_TEXT PROVIDED_:
========================================

Around Town reported on Saturday that Theatre in the Square is in such dire financial straits that it has parted ways with managing director Raye Varney and is four months in arrears on its rent.
And now from the opposite corner of the Square comes word that the anchor tenant of the Earl Smith Strand Theatre is being courted by other communities.
Dianne Butler with the Atlanta Lyric Theatre, the professional musical theater company that holds its performances in the Strand, caught the attention of city leaders during Wednesday’s town hall meeting when she said that her company was being courted by other communities.
The Lyric is midway through year four of a five-year lease and is considering whether to remain at the Strand or head elsewhere. Butler said her group needs to know that the community wants it to remain at the Strand.
“By ‘the community’ it’s vital we have the ticket sales etc., so that people know, gosh, we appreciate exactly what we’re bringing to the community, but I also mean ‘the community’ in terms of the political powers that be,” Butler told Around Town on Monday.
“We need support from this Cobb County community and from the City of Marietta, the DMDA, they can make it a culture that is either friendly towards the arts being here or not.”
The Lyric recently asked the Downtown Marietta Development Authority for a $20,000 grant, but only received a $3,000 one. DMDA board member James Eubanks said the various cultural groups that rely on the DMDA like the Lyric need to become more independent.
The Lyric produces five Broadway-style musicals each year during its September-through-June season, with 12 performances for each production. The shows typically cost between $80,000 and $100,000 to produce. Butler said the Lyric has paid the Strand more than $700,000 to date through such things as rent, naming rights and giving $1 dollar of every ticket to the Strand’s restoration.
The Strand building and the Theatre in the Square building are owned by Councilman Philip Goldstein’s family.

========================================

_DATA LISTING_:
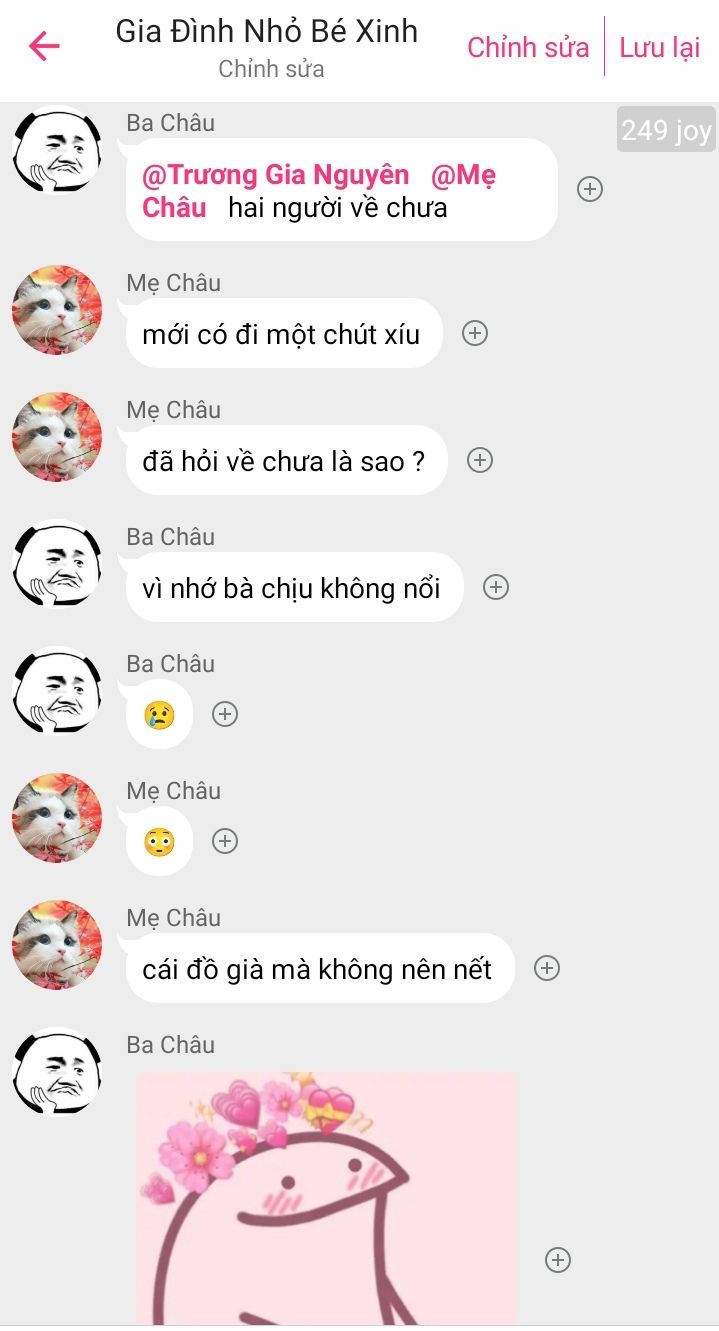Tap the pink back arrow
Screen dimensions: 719x1331
(44, 46)
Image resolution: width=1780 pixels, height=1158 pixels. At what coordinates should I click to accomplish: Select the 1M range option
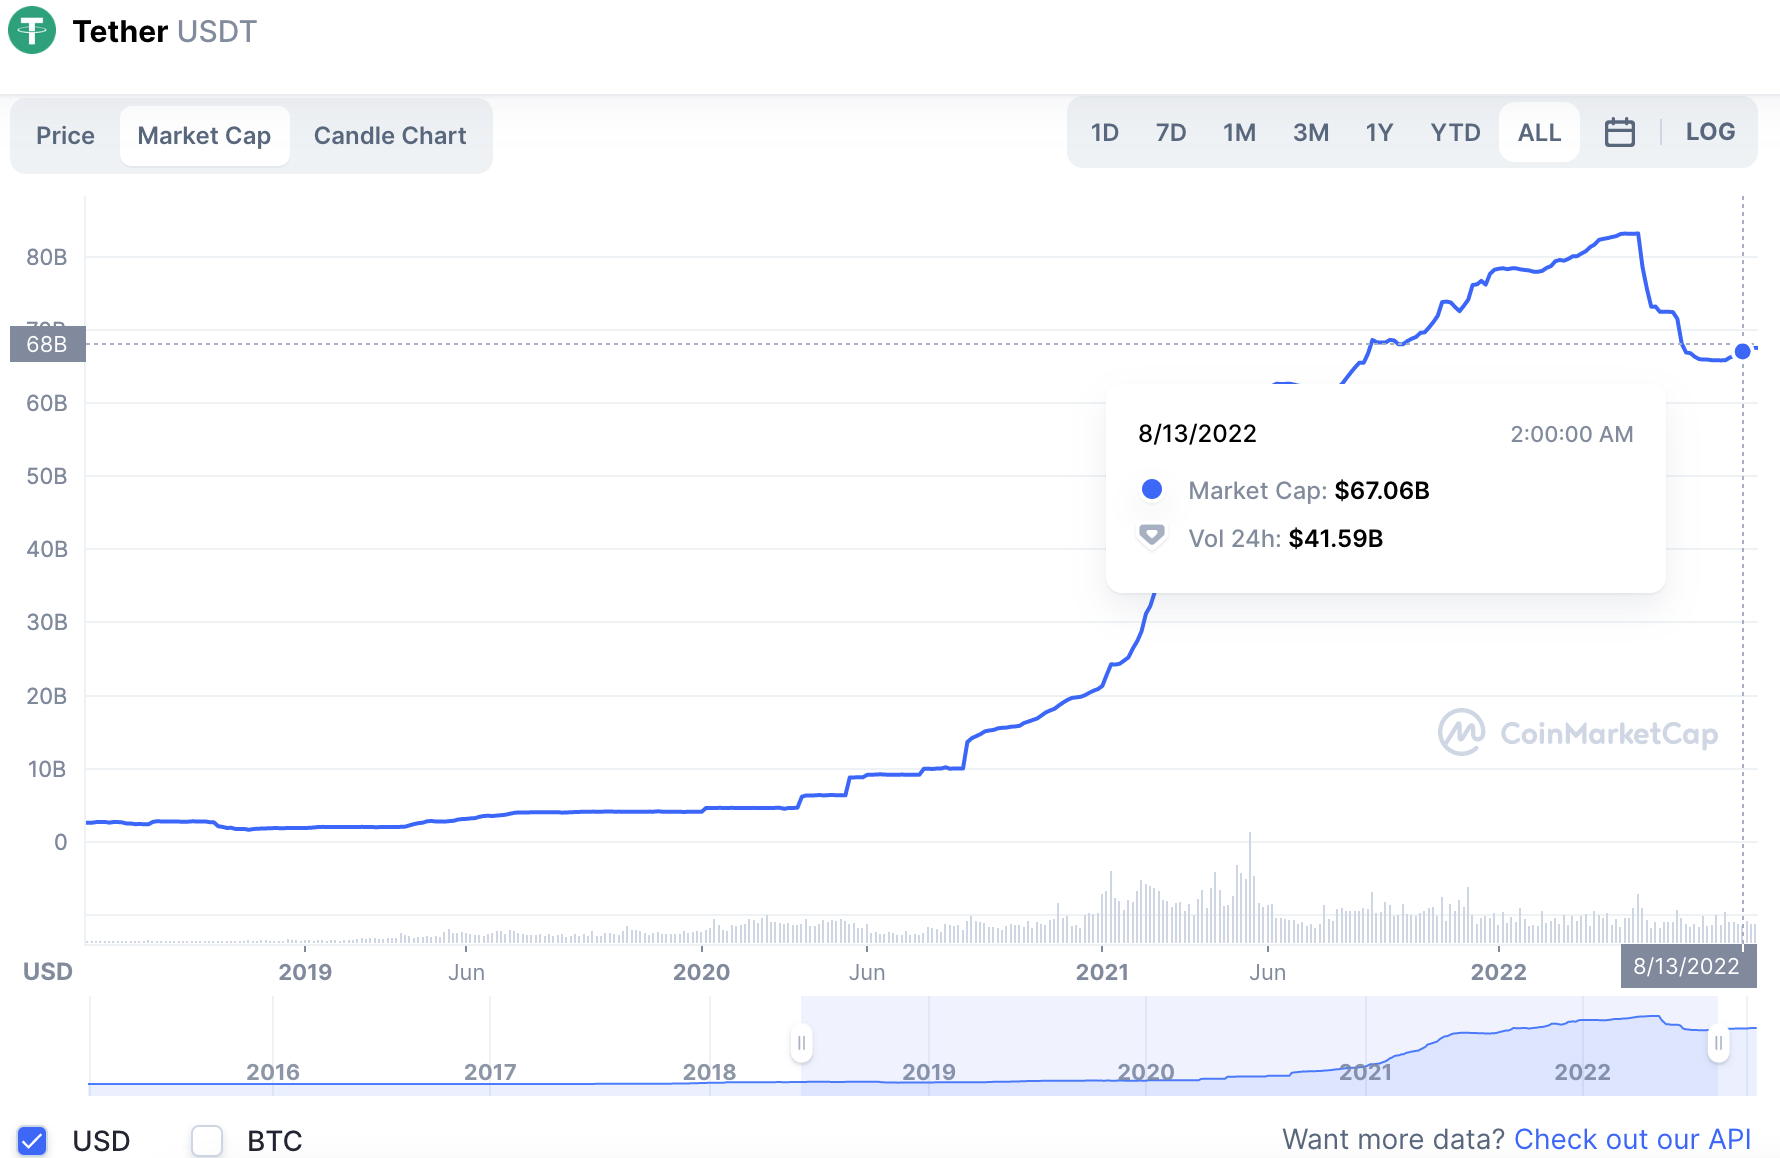tap(1239, 131)
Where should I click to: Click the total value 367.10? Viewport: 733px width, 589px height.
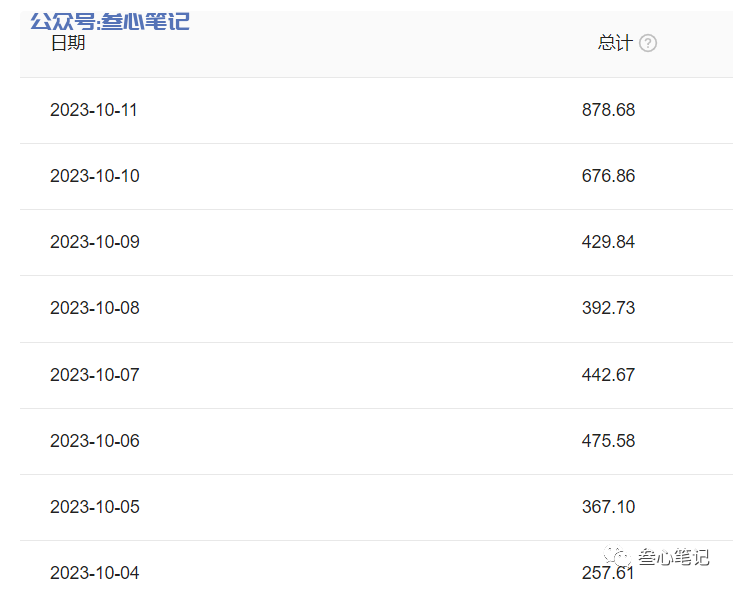click(608, 507)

========================================

_GIVEN PROBLEM_:
Extract the full article about the Atlanta Lyric Theatre and the Strand, word for word. Rely only on the article about the Atlanta Lyric Theatre and the Strand for what comes next.

_WORKED ANSWER_:
Around Town reported on Saturday that Theatre in the Square is in such dire financial straits that it has parted ways with managing director Raye Varney and is four months in arrears on its rent.
And now from the opposite corner of the Square comes word that the anchor tenant of the Earl Smith Strand Theatre is being courted by other communities.
Dianne Butler with the Atlanta Lyric Theatre, the professional musical theater company that holds its performances in the Strand, caught the attention of city leaders during Wednesday’s town hall meeting when she said that her company was being courted by other communities.
The Lyric is midway through year four of a five-year lease and is considering whether to remain at the Strand or head elsewhere. Butler said her group needs to know that the community wants it to remain at the Strand.
“By ‘the community’ it’s vital we have the ticket sales etc., so that people know, gosh, we appreciate exactly what we’re bringing to the community, but I also mean ‘the community’ in terms of the political powers that be,” Butler told Around Town on Monday.
“We need support from this Cobb County community and from the City of Marietta, the DMDA, they can make it a culture that is either friendly towards the arts being here or not.”
The Lyric recently asked the Downtown Marietta Development Authority for a $20,000 grant, but only received a $3,000 one. DMDA board member James Eubanks said the various cultural groups that rely on the DMDA like the Lyric need to become more independent.
The Lyric produces five Broadway-style musicals each year during its September-through-June season, with 12 performances for each production. The shows typically cost between $80,000 and $100,000 to produce. Butler said the Lyric has paid the Strand more than $700,000 to date through such things as rent, naming rights and giving $1 dollar of every ticket to the Strand’s restoration.
The Strand building and the Theatre in the Square building are owned by Councilman Philip Goldstein’s family.